EXERCISE PROMPT
Go through the entries below and work out how many lines include "computer". Answer with the number only.

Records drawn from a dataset
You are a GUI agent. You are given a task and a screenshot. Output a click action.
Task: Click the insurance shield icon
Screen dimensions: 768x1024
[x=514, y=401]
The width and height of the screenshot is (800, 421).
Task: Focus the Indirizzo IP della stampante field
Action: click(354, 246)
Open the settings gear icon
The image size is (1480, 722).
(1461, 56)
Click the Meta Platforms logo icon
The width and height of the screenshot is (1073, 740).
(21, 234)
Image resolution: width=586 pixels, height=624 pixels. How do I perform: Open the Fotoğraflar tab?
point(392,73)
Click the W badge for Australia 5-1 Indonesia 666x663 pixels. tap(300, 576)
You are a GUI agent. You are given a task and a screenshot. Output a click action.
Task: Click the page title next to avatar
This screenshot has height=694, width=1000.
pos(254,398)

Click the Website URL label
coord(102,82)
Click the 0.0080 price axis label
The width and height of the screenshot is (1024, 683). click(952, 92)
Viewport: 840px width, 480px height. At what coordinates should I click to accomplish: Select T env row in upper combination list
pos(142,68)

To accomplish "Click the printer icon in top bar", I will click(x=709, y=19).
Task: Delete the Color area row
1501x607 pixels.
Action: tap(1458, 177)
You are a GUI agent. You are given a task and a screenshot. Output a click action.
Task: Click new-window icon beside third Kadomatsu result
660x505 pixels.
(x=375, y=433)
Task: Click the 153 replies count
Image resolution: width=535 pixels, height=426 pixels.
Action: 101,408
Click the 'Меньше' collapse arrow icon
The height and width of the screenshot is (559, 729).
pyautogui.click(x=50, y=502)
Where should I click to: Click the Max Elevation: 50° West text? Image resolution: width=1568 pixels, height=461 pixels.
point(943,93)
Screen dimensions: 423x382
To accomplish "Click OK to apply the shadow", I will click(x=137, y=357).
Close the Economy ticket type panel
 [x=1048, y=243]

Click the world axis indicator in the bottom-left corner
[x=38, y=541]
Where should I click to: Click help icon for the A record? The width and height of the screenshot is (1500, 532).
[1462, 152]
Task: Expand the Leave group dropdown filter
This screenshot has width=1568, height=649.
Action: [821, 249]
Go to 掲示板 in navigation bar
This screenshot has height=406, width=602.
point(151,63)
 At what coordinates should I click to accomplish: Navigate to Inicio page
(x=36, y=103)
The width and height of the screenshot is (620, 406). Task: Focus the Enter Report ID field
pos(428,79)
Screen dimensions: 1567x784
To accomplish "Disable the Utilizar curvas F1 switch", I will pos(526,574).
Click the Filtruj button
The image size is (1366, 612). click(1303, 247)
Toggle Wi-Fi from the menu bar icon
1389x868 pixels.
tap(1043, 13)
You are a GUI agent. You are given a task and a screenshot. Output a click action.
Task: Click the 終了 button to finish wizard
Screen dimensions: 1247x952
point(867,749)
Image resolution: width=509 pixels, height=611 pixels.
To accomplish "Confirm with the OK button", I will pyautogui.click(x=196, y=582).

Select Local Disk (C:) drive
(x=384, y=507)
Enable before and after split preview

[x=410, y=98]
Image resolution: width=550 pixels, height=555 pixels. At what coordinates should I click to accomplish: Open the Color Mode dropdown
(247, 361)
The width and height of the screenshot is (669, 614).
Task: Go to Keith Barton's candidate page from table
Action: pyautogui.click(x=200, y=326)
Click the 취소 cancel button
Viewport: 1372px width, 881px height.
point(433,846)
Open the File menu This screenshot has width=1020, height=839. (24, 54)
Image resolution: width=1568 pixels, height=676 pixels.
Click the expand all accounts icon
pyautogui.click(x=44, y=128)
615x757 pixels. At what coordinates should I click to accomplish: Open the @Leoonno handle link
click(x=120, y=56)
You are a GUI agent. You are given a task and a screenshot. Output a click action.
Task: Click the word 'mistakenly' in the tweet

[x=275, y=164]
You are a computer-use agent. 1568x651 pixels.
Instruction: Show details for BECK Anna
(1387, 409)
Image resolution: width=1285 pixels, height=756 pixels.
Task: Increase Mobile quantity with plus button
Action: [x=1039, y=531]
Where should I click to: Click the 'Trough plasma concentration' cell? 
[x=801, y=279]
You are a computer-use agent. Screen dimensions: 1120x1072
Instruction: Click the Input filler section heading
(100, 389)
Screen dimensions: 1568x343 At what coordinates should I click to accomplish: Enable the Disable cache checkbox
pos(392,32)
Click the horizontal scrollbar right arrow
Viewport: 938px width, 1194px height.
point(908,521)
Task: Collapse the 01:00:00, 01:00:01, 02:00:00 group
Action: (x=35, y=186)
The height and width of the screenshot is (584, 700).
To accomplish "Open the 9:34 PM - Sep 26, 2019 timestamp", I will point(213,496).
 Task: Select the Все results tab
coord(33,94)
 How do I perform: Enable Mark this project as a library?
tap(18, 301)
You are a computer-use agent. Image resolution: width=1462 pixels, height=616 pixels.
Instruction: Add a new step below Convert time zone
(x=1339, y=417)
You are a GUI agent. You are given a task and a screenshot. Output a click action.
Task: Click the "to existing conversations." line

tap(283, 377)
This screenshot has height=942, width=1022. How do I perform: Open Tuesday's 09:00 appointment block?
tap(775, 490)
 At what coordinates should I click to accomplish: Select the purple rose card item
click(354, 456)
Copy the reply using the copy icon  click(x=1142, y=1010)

REPLY
3